#### 本文
トラートの赤き剣

トラートの赤き剣(Red Sword of Tolat)はStafford Library:Revealed MythologiesやMiddle Sea Empireに描かれている宝物です。おそらくグローランサの異文化間の衝突を描いている記事の中で一番複雑な話です。Guide to Gloranthaでもこの喪われた宝物についてのプロットが記載されています。

A.トラートは赤い惑星の戦神であり、青い月の息子アートマルの友でした。あるときトラートが敵(*1)に不意打ちされたとき、アートマルがトラートの命を救いました。トラートは感謝して自分の剣をアートマルに贈りました。

B.アートマルは下界の女性カソラに魅惑されて月の船で降臨しました。二人の子孫が嵐の時代に広大なアートマル帝国を築きました。当時ナーガン砂漠は青い炎の海と呼ばれたエフト海であり、アートマル人たちは大いなる船(*2)を操ってこの海を航行していました。アートマル帝国は隆盛を極め、素朴なアギモリ人は辺境に追いやられました。

C.敵(*3)と争うなかで、アートマル帝国は戦う手段を選ばず、結果堕落していきました。そしてアートマルは北方から来た嵐の神(*4)に殺され、堕落しきった帝国はパマールト神の炎の雨で滅亡し、灰燼となりました。アートマル人は自らの神を喪ったことで魂をも喪いました。しかし剣はその前に北方大陸に移っていました。
########
#### 抽出資料
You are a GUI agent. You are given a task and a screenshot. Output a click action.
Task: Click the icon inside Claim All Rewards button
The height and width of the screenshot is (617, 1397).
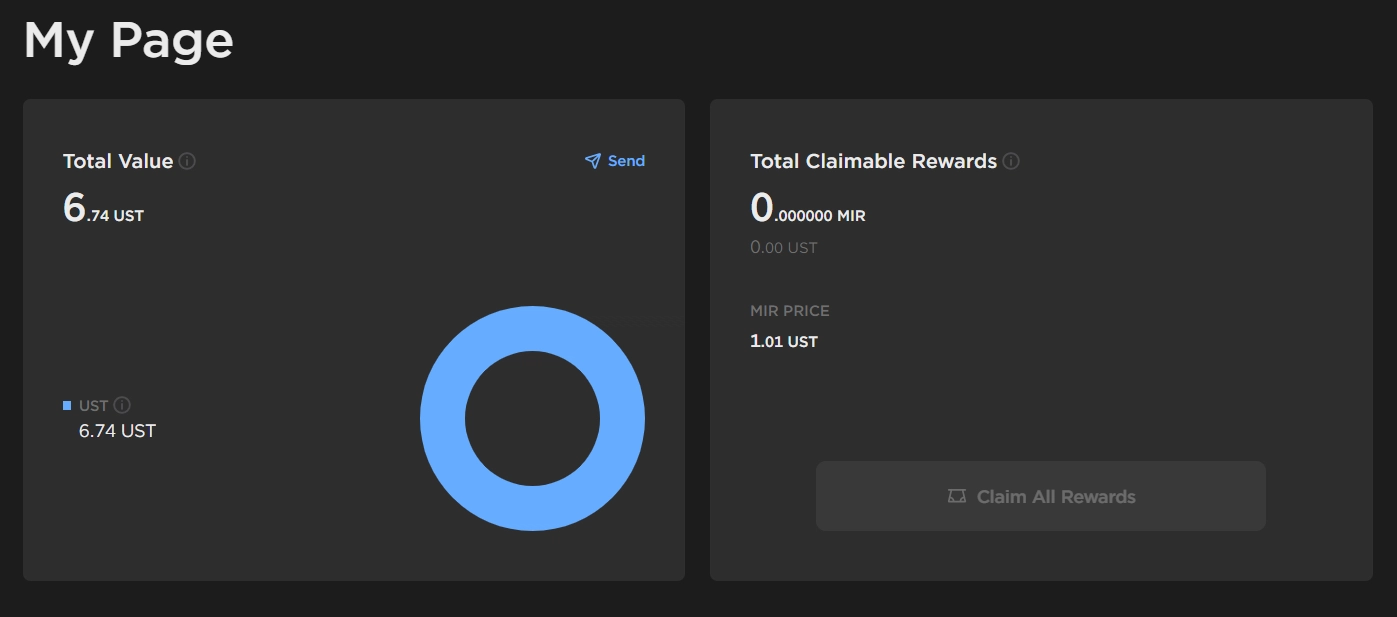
########
#### 抽出資料
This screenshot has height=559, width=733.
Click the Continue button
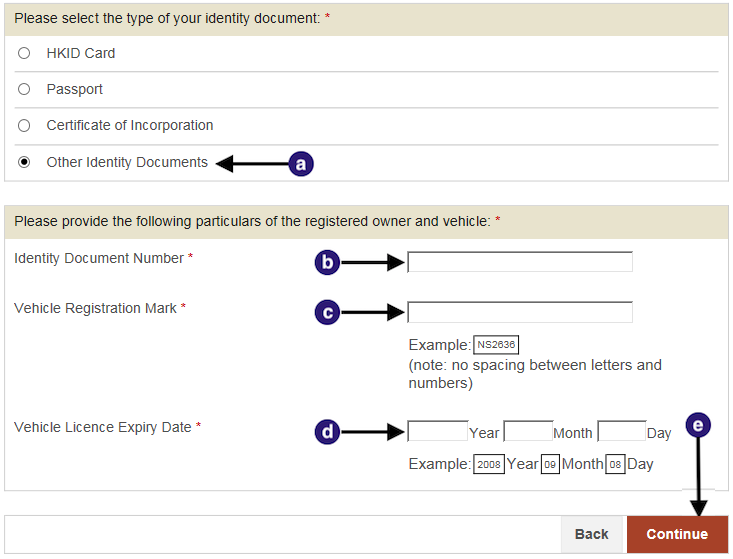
########
→ 課題要件:
A. トラートの赤き剣についての本文をもとに、次の問いに答えてください。
(i) トラートはどのような神とされていますか。
(ii) 当時のナーガン砂漠は、何と呼ばれたどの海でしたか。
(iii) 堕落しきったアートマル帝国は何によって滅亡しましたか。
B. エントリのうち、「You are a GUI」を含む行から「The height and」を含む行までをそのまま引用してください。

→ 課題解答:
A.
(i) 赤い惑星の戦神
(ii) 青い炎の海と呼ばれたエフト海
(iii) パマールト神の炎の雨

B.
You are a GUI agent. You are given a task and a screenshot. Output a click action.
Task: Click the icon inside Claim All Rewards button
The height and width of the screenshot is (617, 1397).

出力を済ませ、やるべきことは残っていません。